Massive extinctions took place millions of years ago, so long ago that life had time to start again from zero, leaving behind creatures that were lost forever in the transformations suffered by a young, inexpert and changing.
We are the most efficient agent of a phenomenon which is as old as life itself: the extinction of species. But we are becoming so efficient in our role as destroyers that, as we begin to understand the interdependent mechanisms of life on earth, we are realising that perhaps our own activities could end up leading our species along the road to extinction.
Life is, above all, a mystery. The Earth became a planet of possibilities for life.
Each ecosystem, each niche, each space on the earth or beneath the sea, was exploited by biological prototypes that have gradually taken shape as the passage of eras changed the conditions of the natural environment.
The species changed as the planet matured.
The first living beings did not appear until almost four thousand million years after an explosion - for us unimaginable, though small on the scale of the universe – gave rise to the solar system.
But following the first pulsations of life, it immediately began its relentless mutations.
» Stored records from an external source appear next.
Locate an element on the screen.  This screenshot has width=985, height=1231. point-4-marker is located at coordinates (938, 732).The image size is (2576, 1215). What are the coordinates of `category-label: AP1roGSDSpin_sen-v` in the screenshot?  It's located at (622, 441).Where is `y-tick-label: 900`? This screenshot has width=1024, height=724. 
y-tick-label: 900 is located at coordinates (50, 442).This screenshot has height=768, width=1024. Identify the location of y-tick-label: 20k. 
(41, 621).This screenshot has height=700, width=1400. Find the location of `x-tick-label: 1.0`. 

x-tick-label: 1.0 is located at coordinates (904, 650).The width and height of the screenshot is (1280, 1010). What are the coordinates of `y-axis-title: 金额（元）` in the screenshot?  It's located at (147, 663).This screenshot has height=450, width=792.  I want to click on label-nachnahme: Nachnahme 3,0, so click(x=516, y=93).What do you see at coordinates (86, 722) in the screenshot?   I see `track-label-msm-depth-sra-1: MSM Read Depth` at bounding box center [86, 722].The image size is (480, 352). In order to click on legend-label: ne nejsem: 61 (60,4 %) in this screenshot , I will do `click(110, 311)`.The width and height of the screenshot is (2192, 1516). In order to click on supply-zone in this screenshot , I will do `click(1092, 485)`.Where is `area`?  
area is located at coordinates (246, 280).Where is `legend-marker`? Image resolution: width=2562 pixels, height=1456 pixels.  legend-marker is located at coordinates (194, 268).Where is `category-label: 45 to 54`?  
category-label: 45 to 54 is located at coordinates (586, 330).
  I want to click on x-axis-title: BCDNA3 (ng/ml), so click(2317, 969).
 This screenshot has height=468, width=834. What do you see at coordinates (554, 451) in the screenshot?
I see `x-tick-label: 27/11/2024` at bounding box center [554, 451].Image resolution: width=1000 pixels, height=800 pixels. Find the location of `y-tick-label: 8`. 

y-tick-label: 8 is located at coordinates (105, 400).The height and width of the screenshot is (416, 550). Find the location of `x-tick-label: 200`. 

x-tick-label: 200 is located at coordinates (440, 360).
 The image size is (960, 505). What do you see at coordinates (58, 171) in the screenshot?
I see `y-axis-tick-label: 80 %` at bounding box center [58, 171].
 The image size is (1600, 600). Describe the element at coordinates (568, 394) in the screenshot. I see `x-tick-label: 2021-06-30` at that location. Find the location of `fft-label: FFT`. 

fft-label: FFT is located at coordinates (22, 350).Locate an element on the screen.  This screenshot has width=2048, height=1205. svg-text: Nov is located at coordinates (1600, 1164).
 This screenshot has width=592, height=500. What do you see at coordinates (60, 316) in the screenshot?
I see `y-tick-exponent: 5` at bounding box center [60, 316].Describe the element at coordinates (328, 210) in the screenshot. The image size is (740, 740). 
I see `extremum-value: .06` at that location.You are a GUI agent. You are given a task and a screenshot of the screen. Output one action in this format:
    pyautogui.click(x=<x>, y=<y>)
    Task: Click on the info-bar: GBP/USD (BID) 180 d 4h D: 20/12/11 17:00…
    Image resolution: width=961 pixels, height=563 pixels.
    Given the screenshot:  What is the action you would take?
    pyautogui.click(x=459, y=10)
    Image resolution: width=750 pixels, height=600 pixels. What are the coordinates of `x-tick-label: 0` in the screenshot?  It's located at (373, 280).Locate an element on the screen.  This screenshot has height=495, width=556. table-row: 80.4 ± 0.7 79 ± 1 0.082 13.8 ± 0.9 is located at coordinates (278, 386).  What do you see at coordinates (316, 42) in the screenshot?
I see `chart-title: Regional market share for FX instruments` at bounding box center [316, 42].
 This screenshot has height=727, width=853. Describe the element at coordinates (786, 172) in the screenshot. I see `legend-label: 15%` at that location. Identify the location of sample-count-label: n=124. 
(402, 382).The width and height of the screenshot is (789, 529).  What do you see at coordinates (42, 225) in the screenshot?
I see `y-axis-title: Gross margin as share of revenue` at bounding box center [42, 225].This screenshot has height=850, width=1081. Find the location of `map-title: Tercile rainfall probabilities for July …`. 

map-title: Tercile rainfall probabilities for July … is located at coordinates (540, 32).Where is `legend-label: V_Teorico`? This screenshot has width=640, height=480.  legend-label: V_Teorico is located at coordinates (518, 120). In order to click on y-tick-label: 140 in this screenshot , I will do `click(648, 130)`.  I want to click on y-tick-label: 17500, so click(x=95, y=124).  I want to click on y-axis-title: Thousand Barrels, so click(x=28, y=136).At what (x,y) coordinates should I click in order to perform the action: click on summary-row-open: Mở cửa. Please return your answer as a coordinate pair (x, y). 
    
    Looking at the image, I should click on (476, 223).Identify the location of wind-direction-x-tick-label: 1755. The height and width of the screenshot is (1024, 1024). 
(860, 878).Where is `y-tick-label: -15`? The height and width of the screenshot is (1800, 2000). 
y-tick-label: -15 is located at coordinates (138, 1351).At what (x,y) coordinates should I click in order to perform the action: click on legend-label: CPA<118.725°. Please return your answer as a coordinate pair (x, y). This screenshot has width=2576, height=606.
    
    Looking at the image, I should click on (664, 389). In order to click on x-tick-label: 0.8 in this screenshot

The forms of life multiplied, varying their bodies, their capacities and their requirements for subsistence. The complexity of living beings increased, animals and plants diversified…The new species were more complex and sophisticated; they even became sociable, giving rise to behaviour that favoured the survival of the group above that of the individual. And the Earth was filled with specialists, marvellous biological entities capable of perpetuating themselves.
Life spread to every corner of our small, extraordinary planet.
But in this process of experimentation and change there were failures as well as successes. Terrestrial and extraterrestrial factors marked eras of great changes during which life had to start all over again. From the time the first living being appeared to the present day, these great changes have wiped out 99% of all the species that have ever existed. And they did so in specific periods of time, millennia marked by unusual mortality which we have called massive extinctions.